Has Charlie seen this? That's pollster.com, not ACORN, showing (as I type this) a nine-point composite lead in the polls for Barack Obama. Obama's at a majority, 51.2%, meaning if every undecided voter broke for John McCain in the next two weeks, McCain would still lose by a greater margin that Al Gore and John Kerry combined. pollster.com also estimates that Obama has 320 safe electoral votes right now, 50 more than needed to win the presidency.

How on earth does Charlie Sykes think that ACORN is skewing the polls? Could he really believe that every media organization on the planet is being played by Democratic fraudsters to show an overwhelming Obama lead? Does he think that the polls today are somehow being gamed as cover for the massive fraud that we have planned to execute on election day?

Or, more likely, is he just delusional? Maybe bitter and angry over the fact that this country has clearly left him behind? That Wisconsin will vote more strongly for Obama than for Gore or Kerry?

My vote is the latter--Charlie Sykes is losing it. He is, as a famous man once said, rejecting reality and substituting his own. The polls are meaningless. The truth is meaningless.

Well, here's news for you, Charlie: If that's the way you feel, you're the one who's meaningless.

Tuesday, October 07, 2008

Comedy Club

By Keith R. Schmitz

Charlie's blog posts should come with a laugh track.

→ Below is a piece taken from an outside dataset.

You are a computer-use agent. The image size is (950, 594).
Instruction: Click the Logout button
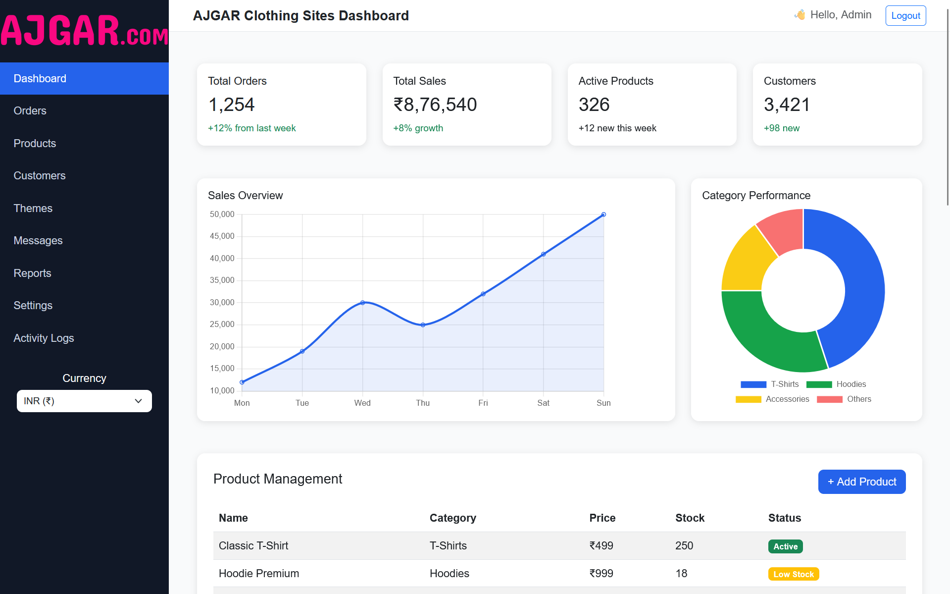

Here's one of many, this one over how McCain should for the debates ah, "take off the gloves:"
This is the hour of reckoning. Can this country afford a 4-year Socialist knocking America down to the same economic and political level as every country in the world just to prove to everyone else that we're no better. It's like giving trophies to everybody just because they played rather than being the champions. We must defend that status of most envied nation in order to give others hope that there is a champion that will defend them against tyranny. It's time. Give 'em hell, John!
Hard to believe that there are not only thoughts like this, but that someone is even trotting these out in public.

The big question is when will McCain start talking about an issue in his commercials?

Keep goading him on Charlie. A second performance like the last debate should be good for knocking off another 2 or three percentage points.